- Problem statement: Starting at the line that contains "Given: Switch to the Все filter tab", reproduce only the lines through the end of the data, exactly, including both the first and the last; skip the pictures.

══ Records for this task

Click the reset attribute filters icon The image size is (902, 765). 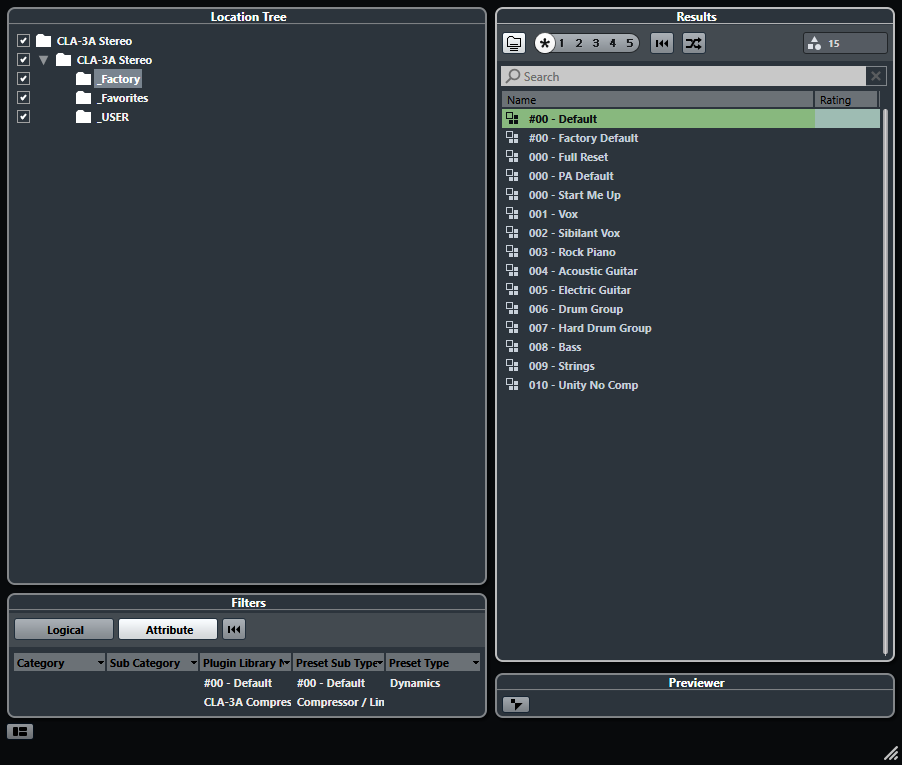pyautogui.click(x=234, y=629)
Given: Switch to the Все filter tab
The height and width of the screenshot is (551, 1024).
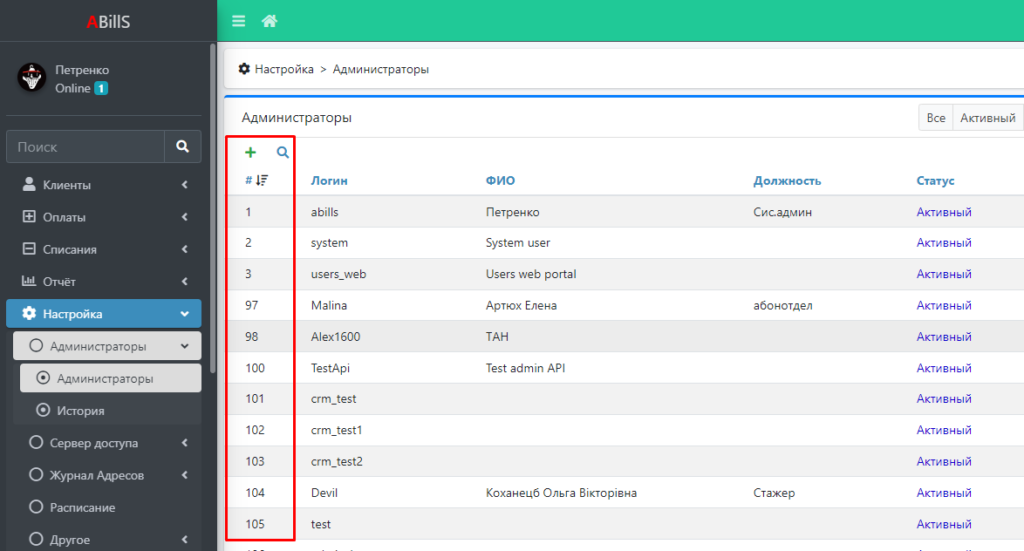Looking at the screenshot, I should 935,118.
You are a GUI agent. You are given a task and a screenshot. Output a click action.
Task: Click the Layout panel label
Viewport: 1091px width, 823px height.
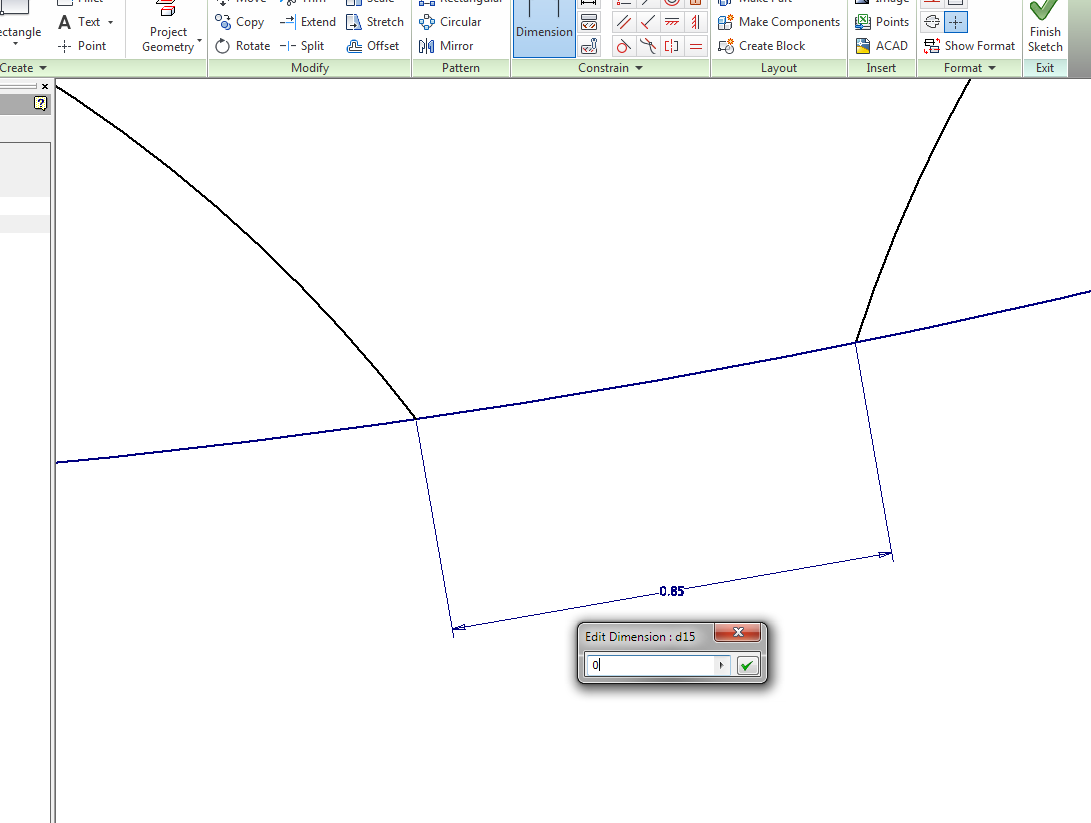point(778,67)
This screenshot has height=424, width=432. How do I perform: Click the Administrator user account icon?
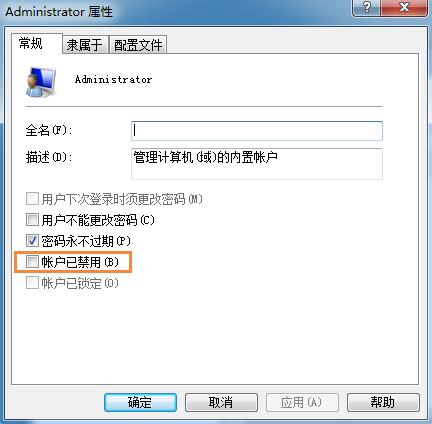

════

- Task solution:
Given: Switch to the Все filter tab
The height and width of the screenshot is (551, 1024).
Looking at the screenshot, I should 935,118.
You are a GUI agent. You are given a task and a screenshot. Output a click action.
Task: Click the Layout panel label
Viewport: 1091px width, 823px height.
point(778,67)
This screenshot has height=424, width=432. How do I perform: Click the Administrator user account icon?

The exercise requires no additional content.